Figure 1. c-Abl Mediated Tyrosine Phosphorylation of hAha1.

Figure 1

(A) HEK293 cells were transiently transfected with empty plasmid (C) or hAha1-FLAG construct. The hAha1-FLAG was immunoprecipitated (IP) and tyrosine phosphorylation was detected by immunoblotting with pan anti-phospho-tyrosine antibody (4G10).

(B) Schematic representation of hAha1 showing all tyrosine residues and also the putative c-Abl targeted tyrosine consensus motif. The amino acid residues 162-201 correspond to linker (L) region.

(C) hAha1 tyrosine residues were mutated individually to phenylalanine (F), expressed, and purified from bacteria. The active c-Abl-GST was used to phosphorylate hAha1 wild-type (WT) and its non-phosphorylatable mutants in vitro. The tyrosine phosphorylation was detected by immunoblotting with pan anti-phospho-tyrosine antibody (4G10).

(D) HEK293 cells were transiently transfected with c-Abl and hAha1-FLAG (WT) or the non-phosphorylatable Y223F mutant. The tyrosine phosphorylation of IP hAha1-FLAG was detected by immunoblotting with pan anti-phospho-tyrosine antibody (4G10).

(E) hAha1-FLAG (WT) or the non-phosphorylatable Y223F mutant constructs were used to transiently transfect HEK293 cells for 24 hr. The cells were then treated with 20 μM DPH for 6 hr prior to lysis. The tyrosine phosphorylation of IP hAha1-FLAG was detected by immunoblotting with pan anti-phospho-tyrosine antibody (4G10).

(F) c-Abl deficient (c-Abl−/−) MEF cell line and the WT MEF cell line (c-Abl+/+) were transiently transfected with hAha1-FLAG (WT) or the non-phosphorylatable Y223F mutant. The IP hAha1-FLAG was immunoblotted and tyrosine phosphorylation was detected with pan anti-phospho-tyrosine antibody (4G10).

(G) WT yeast cells co-expressing GAL1-cABL1 and hAHA1-FLAG or Y223F mutant under yAHA1 native promoter were grown on either raffinose (–) or galactose (+).

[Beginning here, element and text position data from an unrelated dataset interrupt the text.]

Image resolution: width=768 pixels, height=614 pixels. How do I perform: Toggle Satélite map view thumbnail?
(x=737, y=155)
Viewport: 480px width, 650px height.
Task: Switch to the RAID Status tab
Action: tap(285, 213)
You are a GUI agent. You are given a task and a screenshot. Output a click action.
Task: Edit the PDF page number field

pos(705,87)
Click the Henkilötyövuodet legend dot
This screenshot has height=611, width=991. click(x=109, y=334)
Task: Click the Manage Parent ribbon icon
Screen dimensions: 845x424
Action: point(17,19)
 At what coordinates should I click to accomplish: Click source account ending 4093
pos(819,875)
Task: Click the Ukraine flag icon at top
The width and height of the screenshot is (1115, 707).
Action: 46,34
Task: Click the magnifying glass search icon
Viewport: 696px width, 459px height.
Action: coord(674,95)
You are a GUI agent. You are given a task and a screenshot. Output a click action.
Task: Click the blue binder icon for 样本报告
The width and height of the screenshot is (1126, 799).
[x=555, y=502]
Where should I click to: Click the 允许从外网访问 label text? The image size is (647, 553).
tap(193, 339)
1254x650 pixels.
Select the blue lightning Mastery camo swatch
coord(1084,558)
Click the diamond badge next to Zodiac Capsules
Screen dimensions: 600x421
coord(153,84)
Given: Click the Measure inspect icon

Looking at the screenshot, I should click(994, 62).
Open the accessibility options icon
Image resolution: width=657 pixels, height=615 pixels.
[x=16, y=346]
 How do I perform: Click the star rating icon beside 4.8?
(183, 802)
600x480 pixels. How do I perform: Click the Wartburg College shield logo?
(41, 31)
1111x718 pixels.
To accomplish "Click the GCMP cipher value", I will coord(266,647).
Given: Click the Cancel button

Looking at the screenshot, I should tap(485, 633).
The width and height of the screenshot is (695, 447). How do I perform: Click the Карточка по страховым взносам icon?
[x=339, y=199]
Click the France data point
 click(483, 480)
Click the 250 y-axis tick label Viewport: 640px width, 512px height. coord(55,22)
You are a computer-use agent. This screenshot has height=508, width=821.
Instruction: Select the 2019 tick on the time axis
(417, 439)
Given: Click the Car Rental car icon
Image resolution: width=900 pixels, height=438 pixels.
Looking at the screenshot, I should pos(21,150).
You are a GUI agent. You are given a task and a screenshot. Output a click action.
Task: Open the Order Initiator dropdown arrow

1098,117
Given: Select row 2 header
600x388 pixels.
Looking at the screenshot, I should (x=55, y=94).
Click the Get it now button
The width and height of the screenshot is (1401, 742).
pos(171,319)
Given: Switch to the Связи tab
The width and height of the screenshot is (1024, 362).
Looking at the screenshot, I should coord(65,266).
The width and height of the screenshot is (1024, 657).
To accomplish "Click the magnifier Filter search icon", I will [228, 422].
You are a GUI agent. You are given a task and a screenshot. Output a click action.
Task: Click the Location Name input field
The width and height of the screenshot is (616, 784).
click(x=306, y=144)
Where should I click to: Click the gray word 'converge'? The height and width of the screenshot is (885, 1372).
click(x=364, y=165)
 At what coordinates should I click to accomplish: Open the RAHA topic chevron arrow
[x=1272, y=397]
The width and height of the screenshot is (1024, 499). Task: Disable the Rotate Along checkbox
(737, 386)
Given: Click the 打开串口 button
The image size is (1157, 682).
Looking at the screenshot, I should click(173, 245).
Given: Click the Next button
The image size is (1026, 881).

The tyrosine phosphorylation of hAha1 was assessed by IP and immunoblotting.

(H) In vitro phosphorylation of hAha1-Y223 by a purified and active c-Abl. The hAha1-FLAG or hAha1-Y223F-FLAG were bound to FLAG-beads and phosphorylated by active c-Abl-GST. The reaction was also carried out with the addition of hHsp90α-His6. The dephosphorylation of hAha1-Y223 was performed by addition of CIAP.